**Data records**:
┄┄┄┄┄┄┄┄┄┄

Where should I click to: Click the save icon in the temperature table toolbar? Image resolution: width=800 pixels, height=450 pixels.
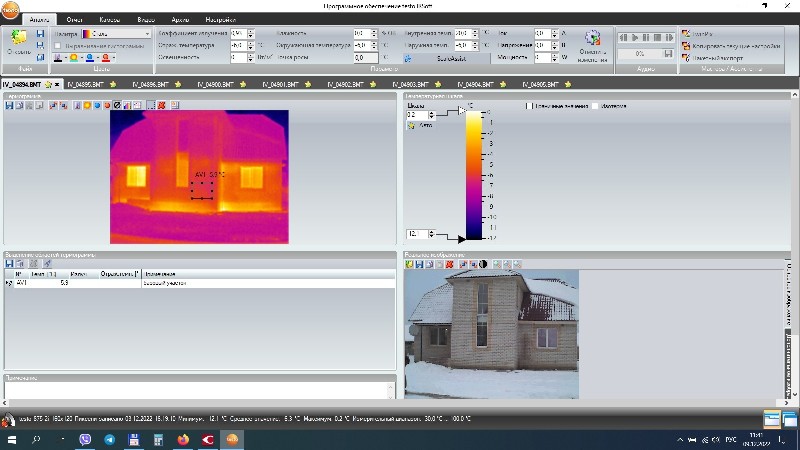tap(9, 263)
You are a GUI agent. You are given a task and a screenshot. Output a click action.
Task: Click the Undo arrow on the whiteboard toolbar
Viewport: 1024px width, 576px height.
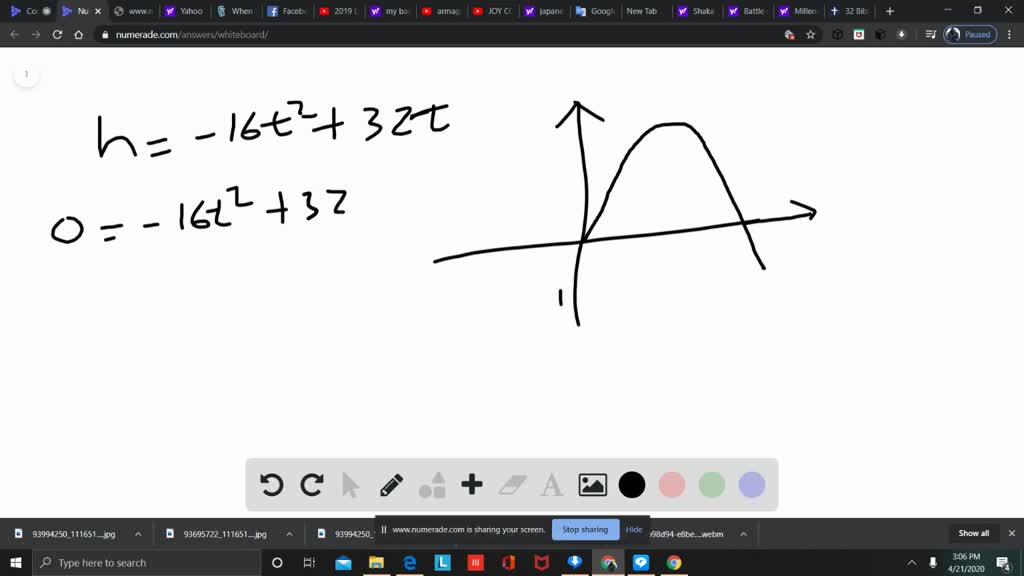click(x=271, y=484)
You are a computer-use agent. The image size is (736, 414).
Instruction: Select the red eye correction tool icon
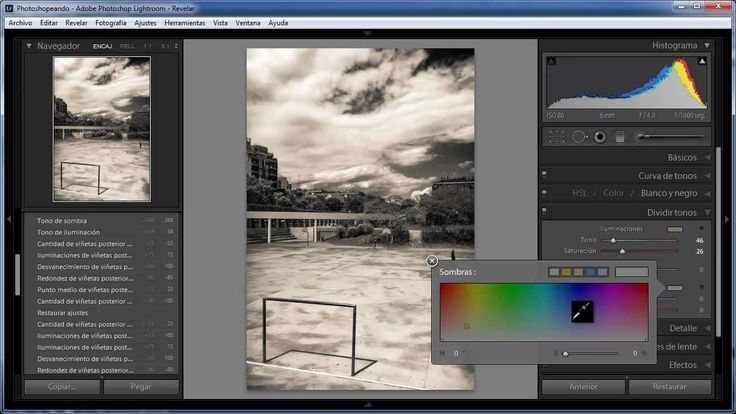pos(600,137)
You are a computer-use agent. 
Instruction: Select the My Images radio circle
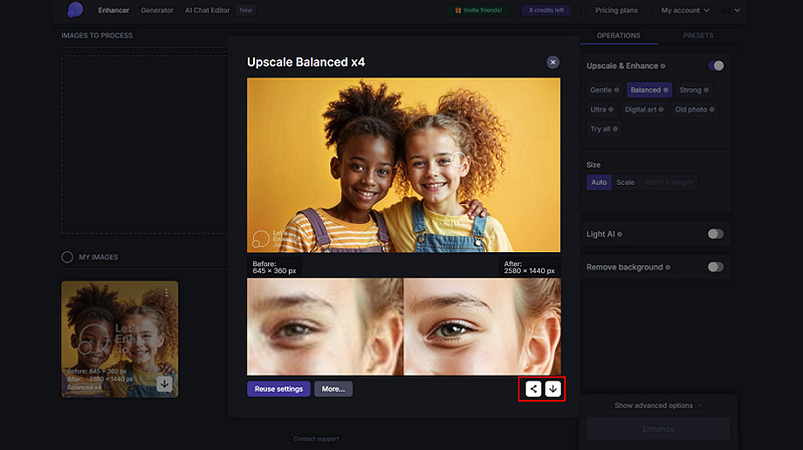pos(67,257)
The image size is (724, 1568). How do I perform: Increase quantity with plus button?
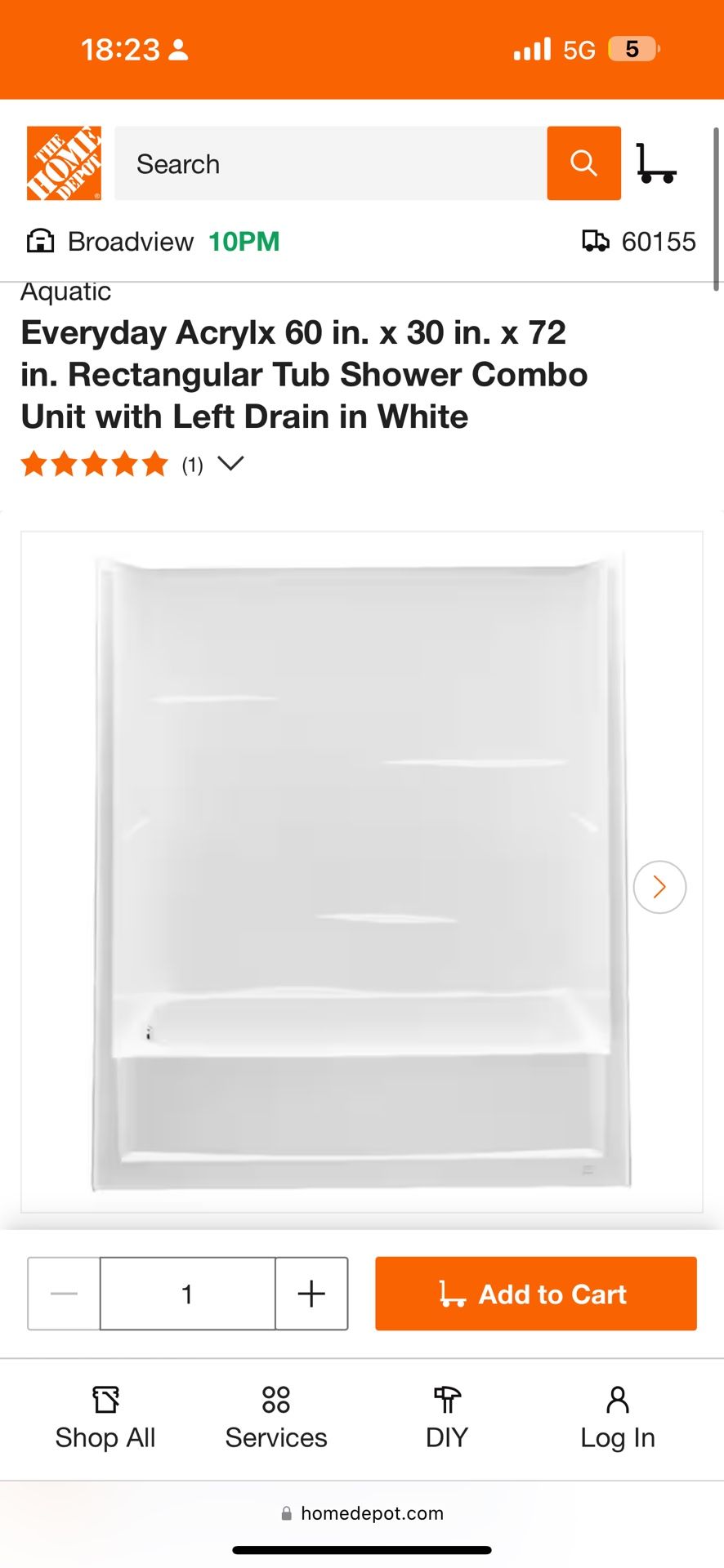coord(311,1294)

┄┄┄┄┄┄┄┄┄┄

**Exercise directions**: Retype the whole listing. Keep every word exact but include no pictures.

**Solution to the problem**:
Where should I click to: Click the save icon in the temperature table toolbar? Image resolution: width=800 pixels, height=450 pixels.
tap(9, 263)
You are a GUI agent. You are given a task and a screenshot. Output a click action.
Task: Click the Undo arrow on the whiteboard toolbar
Viewport: 1024px width, 576px height.
click(x=271, y=484)
You are a computer-use agent. The image size is (736, 414).
Instruction: Select the red eye correction tool icon
pos(600,137)
You are a computer-use agent. 
Instruction: Select the My Images radio circle
pos(67,257)
The image size is (724, 1568). How do I perform: Increase quantity with plus button?
coord(311,1294)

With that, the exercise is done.